Birinci olarak İngiltere’de değil New York’ta doğduğu konusunu hiç konuşmaz.
İkincisi Boris Johnson’ın annesinin asıl adı Lowe’dur ve Litvanyalı Ortodoks bir Rabbinin torunudur. Gazetelerin hiç yazmadığı ve Johnson’ın kaçamak cevaplar verdiği konu ise Yahudi olarak büyütülmesidir. Bu konuda benim bir sorunum olmamakla birlikte istihbarat raporlarımız 1984 yılında kibbutz’da (İsrail’de ortaklaşa kullanılan yerleşim bölgelerine verilen isim) çok uzun bir süre kaldığıdır.
Dolayısıyla Johnson’ın sadakatinin İngiltere’ye mi, Amerika’ya mı yoksa İsrail’e mi olduğunu bilemiyorum.

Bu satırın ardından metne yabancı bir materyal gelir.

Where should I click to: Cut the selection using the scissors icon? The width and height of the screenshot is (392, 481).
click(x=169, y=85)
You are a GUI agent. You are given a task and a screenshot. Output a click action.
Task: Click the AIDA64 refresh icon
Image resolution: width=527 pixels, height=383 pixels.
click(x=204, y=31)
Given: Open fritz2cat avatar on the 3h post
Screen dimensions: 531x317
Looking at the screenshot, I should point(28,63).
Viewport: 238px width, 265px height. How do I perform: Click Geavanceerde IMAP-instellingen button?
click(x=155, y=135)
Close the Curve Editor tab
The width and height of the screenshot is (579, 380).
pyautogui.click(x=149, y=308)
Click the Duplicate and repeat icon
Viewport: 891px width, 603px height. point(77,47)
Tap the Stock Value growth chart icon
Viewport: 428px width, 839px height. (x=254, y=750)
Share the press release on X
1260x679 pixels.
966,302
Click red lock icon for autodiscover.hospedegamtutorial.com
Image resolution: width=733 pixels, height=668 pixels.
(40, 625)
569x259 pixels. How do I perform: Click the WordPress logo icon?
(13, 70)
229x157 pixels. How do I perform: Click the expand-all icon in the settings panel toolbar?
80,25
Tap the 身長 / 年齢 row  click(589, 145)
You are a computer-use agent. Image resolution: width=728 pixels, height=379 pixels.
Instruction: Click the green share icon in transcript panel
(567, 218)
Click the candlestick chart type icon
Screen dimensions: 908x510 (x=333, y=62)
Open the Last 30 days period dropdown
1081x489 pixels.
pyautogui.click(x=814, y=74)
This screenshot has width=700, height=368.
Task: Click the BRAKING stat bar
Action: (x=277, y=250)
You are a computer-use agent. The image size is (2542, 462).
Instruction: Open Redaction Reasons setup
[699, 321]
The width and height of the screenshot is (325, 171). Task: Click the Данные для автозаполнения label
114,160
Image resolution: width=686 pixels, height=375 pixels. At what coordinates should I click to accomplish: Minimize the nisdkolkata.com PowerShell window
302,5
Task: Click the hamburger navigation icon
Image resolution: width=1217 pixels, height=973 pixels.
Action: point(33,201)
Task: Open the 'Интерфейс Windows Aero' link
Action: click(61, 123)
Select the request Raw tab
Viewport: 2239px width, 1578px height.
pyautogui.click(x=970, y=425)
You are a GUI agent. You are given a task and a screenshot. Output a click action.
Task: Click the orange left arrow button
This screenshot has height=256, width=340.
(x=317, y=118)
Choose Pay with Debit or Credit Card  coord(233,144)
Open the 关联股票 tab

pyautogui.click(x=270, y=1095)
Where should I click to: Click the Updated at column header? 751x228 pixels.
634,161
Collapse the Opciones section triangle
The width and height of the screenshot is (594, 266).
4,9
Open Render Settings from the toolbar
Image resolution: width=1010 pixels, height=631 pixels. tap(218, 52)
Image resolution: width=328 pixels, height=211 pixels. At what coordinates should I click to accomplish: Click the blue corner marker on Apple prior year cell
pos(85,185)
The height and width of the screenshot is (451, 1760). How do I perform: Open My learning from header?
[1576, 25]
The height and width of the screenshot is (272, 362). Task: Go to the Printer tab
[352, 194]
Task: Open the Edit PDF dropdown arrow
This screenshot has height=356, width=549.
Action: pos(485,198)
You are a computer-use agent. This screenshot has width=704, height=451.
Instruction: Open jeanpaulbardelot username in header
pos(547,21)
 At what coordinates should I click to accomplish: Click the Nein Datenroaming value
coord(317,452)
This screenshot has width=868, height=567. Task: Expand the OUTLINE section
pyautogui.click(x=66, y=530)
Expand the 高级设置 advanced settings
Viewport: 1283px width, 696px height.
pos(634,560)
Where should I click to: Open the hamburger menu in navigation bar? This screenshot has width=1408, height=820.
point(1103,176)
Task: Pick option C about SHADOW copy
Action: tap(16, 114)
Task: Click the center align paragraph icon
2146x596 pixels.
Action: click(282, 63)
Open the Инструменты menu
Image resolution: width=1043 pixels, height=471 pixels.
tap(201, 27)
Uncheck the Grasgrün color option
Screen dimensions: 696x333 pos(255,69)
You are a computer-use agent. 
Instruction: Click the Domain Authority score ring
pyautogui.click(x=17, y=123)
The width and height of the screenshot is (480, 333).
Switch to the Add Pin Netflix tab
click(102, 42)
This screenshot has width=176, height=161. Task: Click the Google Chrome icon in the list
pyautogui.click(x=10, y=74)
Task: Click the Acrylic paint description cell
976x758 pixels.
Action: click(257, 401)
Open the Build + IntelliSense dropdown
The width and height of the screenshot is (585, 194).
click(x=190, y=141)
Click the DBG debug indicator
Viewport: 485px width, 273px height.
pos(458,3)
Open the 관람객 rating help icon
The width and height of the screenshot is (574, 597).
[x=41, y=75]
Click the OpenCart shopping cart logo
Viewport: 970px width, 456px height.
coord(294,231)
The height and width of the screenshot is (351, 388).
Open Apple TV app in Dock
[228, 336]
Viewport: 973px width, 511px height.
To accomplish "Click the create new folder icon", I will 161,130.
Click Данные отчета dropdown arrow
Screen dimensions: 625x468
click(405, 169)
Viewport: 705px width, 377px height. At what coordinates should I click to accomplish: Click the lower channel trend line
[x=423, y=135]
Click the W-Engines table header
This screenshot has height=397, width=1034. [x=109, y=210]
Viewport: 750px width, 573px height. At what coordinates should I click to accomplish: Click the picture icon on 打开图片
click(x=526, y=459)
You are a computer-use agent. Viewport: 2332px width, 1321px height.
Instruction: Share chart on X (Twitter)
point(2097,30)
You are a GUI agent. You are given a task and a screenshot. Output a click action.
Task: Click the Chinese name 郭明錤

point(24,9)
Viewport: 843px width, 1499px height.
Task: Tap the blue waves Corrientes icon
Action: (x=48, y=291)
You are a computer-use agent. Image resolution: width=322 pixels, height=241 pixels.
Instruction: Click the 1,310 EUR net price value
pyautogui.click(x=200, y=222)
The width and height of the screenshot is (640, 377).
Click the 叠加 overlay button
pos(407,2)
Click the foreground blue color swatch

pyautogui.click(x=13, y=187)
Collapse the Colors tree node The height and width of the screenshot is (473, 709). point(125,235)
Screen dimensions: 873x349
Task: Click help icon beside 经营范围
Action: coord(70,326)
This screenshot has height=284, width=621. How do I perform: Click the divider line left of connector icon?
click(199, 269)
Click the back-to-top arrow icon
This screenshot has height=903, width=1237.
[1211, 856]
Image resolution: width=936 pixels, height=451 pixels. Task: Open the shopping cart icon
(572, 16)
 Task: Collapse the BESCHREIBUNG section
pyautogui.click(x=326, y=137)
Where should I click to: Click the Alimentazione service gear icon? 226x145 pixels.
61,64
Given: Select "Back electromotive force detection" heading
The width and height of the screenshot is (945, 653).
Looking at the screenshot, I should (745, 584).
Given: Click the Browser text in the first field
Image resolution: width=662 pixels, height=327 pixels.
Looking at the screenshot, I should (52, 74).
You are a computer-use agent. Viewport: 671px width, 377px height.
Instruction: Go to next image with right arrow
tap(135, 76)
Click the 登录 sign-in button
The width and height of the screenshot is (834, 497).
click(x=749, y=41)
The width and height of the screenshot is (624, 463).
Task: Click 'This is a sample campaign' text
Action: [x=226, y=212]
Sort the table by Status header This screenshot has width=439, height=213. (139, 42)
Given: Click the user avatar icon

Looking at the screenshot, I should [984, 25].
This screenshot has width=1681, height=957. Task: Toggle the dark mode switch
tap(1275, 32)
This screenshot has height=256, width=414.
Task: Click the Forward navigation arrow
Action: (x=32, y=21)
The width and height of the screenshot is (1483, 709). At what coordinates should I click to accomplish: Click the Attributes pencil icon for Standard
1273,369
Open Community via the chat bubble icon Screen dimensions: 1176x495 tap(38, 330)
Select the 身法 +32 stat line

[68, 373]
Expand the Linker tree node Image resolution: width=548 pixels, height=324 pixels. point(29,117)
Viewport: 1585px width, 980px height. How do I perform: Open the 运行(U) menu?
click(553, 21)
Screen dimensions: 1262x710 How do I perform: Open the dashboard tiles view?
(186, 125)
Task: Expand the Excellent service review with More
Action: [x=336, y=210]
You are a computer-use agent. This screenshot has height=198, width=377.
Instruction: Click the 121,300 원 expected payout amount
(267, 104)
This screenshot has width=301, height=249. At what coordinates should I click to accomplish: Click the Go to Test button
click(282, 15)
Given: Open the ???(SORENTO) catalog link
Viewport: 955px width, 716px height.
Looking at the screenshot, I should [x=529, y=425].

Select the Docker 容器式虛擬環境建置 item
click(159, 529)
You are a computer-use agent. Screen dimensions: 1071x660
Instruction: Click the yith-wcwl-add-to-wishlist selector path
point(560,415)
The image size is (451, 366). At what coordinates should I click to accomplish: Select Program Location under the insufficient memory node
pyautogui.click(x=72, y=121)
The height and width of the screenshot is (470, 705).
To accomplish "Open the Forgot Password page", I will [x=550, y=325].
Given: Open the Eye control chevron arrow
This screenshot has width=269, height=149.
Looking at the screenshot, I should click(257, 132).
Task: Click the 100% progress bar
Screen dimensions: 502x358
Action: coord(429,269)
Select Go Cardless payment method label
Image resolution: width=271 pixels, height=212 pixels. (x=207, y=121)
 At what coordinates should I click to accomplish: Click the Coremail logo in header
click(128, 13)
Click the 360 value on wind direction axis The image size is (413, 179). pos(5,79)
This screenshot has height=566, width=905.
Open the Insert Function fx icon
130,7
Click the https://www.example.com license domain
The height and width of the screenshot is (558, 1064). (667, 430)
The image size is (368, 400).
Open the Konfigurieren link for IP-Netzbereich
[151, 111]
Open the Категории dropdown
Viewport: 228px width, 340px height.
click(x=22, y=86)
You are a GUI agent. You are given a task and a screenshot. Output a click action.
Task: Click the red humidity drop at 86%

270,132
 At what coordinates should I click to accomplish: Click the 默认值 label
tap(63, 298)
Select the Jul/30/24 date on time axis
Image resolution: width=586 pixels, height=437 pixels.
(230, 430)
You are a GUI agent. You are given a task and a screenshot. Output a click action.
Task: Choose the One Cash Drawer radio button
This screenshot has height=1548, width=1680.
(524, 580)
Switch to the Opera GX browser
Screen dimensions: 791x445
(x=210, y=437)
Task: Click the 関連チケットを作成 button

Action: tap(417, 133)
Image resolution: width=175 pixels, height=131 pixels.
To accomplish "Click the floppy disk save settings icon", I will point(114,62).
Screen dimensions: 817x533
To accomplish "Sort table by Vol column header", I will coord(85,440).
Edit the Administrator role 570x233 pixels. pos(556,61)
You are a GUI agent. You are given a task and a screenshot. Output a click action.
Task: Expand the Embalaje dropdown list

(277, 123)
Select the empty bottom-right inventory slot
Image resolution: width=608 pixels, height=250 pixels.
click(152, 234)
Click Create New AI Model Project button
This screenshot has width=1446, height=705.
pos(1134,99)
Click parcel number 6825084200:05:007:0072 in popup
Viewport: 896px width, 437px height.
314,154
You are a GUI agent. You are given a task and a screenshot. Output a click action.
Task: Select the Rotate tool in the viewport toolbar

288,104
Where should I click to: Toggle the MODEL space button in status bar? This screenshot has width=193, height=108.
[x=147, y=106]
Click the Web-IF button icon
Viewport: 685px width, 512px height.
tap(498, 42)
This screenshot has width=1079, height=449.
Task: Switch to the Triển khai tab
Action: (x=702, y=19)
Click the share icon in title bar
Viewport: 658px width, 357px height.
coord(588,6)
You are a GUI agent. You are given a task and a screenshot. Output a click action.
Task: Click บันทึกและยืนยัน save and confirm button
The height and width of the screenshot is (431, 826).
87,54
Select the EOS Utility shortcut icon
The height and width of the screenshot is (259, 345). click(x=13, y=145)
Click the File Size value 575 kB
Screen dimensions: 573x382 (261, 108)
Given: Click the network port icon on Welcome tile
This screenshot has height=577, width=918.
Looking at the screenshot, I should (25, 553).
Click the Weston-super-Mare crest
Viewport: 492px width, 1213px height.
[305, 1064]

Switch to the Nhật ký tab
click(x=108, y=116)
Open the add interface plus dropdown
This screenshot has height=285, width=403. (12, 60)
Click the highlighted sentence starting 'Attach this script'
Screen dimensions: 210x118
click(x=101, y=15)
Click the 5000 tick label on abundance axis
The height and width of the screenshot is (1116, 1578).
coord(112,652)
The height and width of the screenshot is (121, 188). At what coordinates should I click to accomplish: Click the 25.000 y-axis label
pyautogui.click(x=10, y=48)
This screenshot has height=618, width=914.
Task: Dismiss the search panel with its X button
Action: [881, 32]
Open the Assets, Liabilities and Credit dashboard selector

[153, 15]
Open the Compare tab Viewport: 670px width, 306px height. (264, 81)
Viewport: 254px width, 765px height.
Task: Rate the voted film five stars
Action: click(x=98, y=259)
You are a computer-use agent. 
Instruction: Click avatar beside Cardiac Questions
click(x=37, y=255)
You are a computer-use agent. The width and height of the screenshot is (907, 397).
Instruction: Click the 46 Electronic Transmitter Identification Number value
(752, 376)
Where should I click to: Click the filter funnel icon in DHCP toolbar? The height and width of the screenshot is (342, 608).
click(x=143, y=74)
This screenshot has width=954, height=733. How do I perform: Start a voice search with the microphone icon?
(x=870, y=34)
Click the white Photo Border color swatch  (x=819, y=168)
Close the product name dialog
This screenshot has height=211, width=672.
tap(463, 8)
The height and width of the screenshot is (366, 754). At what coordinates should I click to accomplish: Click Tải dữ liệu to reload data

Boris Johnson’ın Mossad (İsrail Gizli Servisi) ile ilişkiye girdiğinden hiç şüphem yok. 1984’de kibbutza özellikle İsrail dışından geldiyseniz sizi mutlaka ajan olarak kullanacaklardır. Johnson’ın hayatının bu bölümü ile ilgili hiçbir yerde en ufak bir bilgi bulamadığım için istihbarat raporlarına bakmak zorunda kalmıştım.”
Konu uzun ama ana fikir olarak bunları söylüyor Dr. Pieczenik ve “birçok (değişik) şeyi yapmak isteyip hiçbirini düzgün yapamayan bir sosyopat” olarak tanımlıyor İngiltere’nin yeni Başbakanını.
Dr. Pieczenik’in, “Johnson’ın sadakatinin İngiltere’ye mi, Amerika’ya mı yoksa İsrail’e mi olduğu konusunu bilemiyorum” cümlesine “Sarıoğlangil” kökenleri dolayısıyla Türkiye’yi ekleyelim.
Elimiz de ne var?
Brexit kararı sonrası herkesle raks eden İngiltere’nin başına geçmiş bir başbakan var ve sadakatinin kime karşı olduğu sorgulanıyor.
Şimdi siz “küresel politikalara etki eden dört ülkeyi bir kişide harmanlayabilen” İngiliz oyun teorisyenlerine şapka çıkarmazsınız da ne yaparsınız?